The other day, I was thinking about the time when I was a high school freshman at a new school and wanted so badly to fit in. I used to pull the all-nighter several nights a week, watching MTV (when it was still Music Television) with re-runs of “Singled Out,” “120 Minutes” and so on. It’s what people my age did, right?
Being in this new school, I found myself separated from friends as the day was segmented into class periods and you didn’t see the same people all day. For the first few weeks, it felt like a lonely existence, which is why I tried so hard to find a way to fit in with, well, someone.
I noticed that some people wrote the name of their favorite bands on backpacks, binders, notebooks – anything that had a writeable surface. Not wanting to be left out, I started doing it too, hoping that someone would express an interest and strike up a conversation about it.
Of course, now that I think about it, I didn’t know too much about some of these bands save for a song or two from my late-night viewing habits (when all the popular rock/alternative songs were rotated about 50 times).

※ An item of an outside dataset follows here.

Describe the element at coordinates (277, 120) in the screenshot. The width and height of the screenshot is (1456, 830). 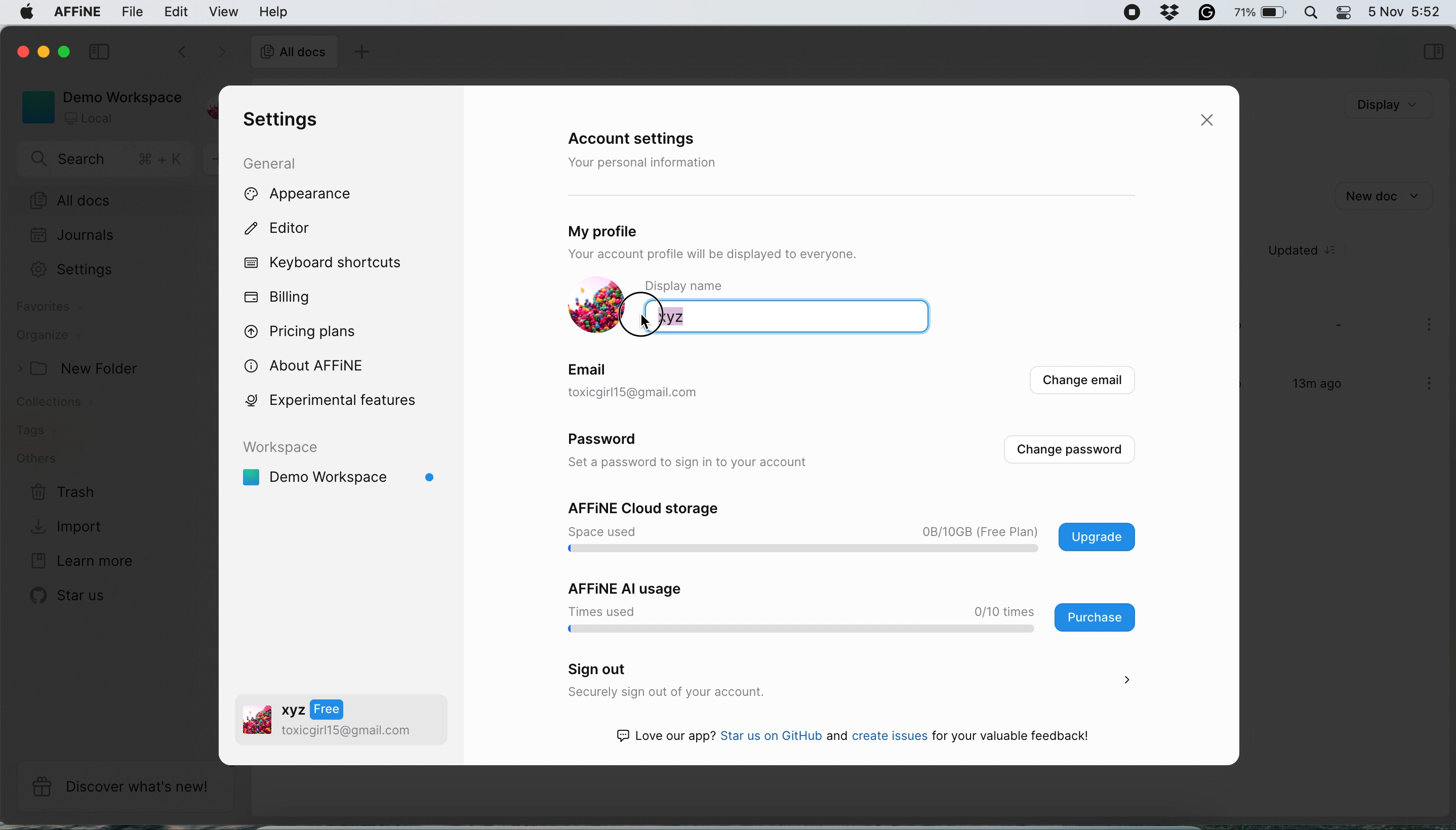
I see `settings` at that location.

My parents were not MTV-friendly and had blared country music so much that my ears are still bleeding. If someone ever did ask me about my new-found “interest” in Primus, I would have looked like a huge poser.

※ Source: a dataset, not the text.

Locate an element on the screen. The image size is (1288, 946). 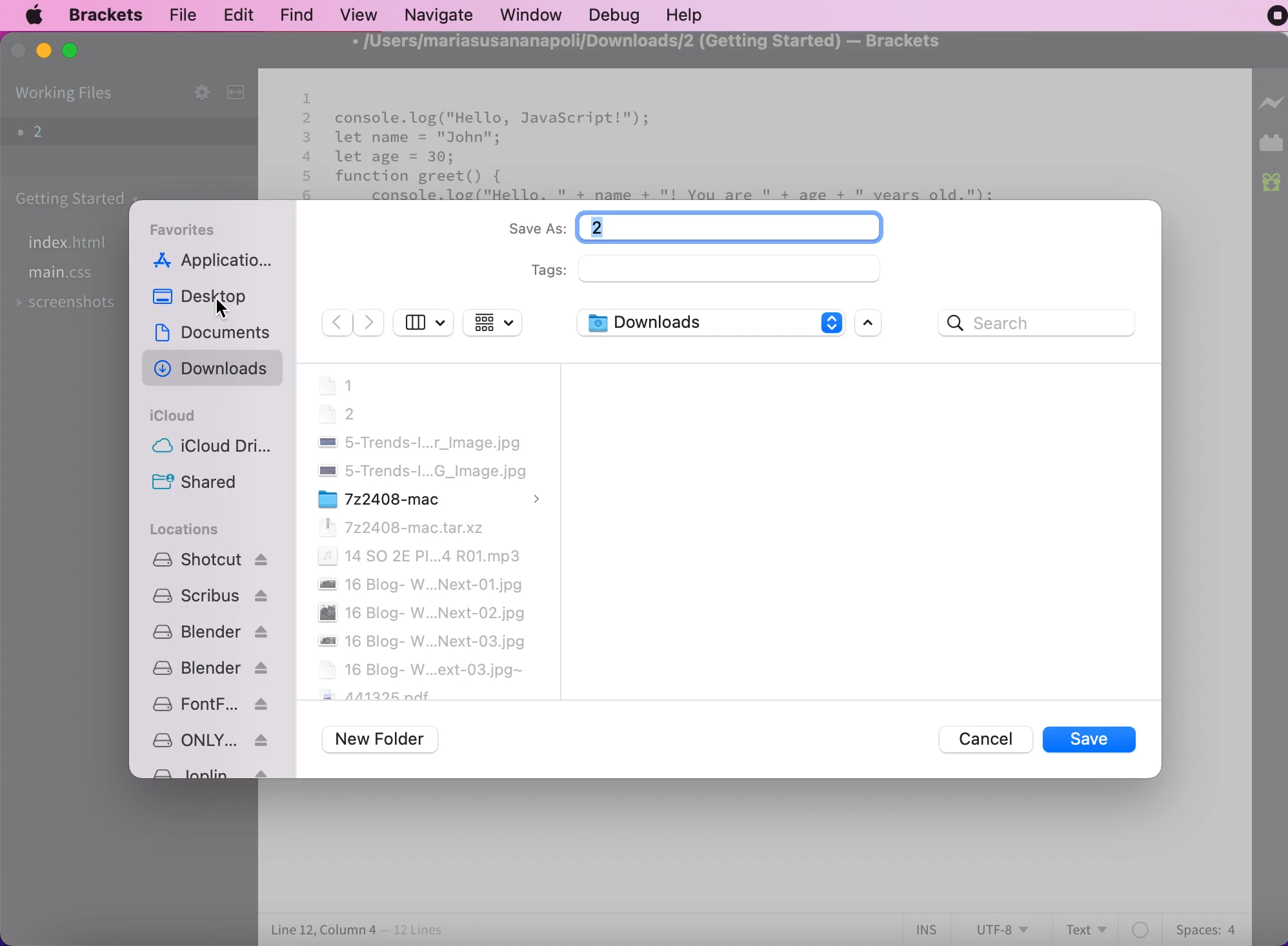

I laugh about it now and if nothing else, I’ve learned that fitting in isn’t always what it’s cracked up to be. Seriously. Be yourself. There’s no point in trying to impress people by totally conforming to what interests them. So what if your tastes aren’t the same as everyone else or you’re not as cool? Chances are, someone is going to like the same things and think on the same level. (Hello, internet communities).
I also think about this in terms of social media and online communities. It’s OK to follow those who have some of the loudest voices, but don’t do it just because everyone else does. Find a real reason behind why you “drink the kool-aid.” If you can’t, try a different flavor or mix up some of your own.
I always struggled to fit in during the teenage years and, at some points, during college when people were still caught up in the high school standards of cliques, gossip and pettiness. I realize now, that there was no real need for me to fit in and be like everyone else, when I was actually born to stand out. Life lessons are funny like that …

Great post. It’s so true, too. I think we all go through a period of life where we need to fit in–some of us never grow out of it, in fact. I always *wanted* to fit in. I had a group of friends in high school, but we weren’t the “cool kids.” I hung out with a few of the cool kids on occasion, and also the “geeks” and some other people. I guess, really, I was a floater.
Keep standing out. That’s the most important thing of all.
Awesome post. Starred, shared, & bookmarked for future reference.
This is so true! I was like this about the Dead Kennedys in high school. Felt like I SHOULD like them, or I wouldn’t be very punk, but truthfully their album cover creeped me out. I also wore skater company T-shirts at one point in early adolescence, despite my inability to move more than 10 feet on one of the darn things.
Thanks for this flashback.:)
Excellent point about how we need to find comfort with ourselves (OK, good luck doing that in high school) and probably best to seek out our own A-list of supporters and peers.
“How social media is like high school” is topic I’ve been pushing and talking up on occasion. Would you like to do a shared presentation at PodCamp Pittsburgh on that topic or something similar and look back at this post too?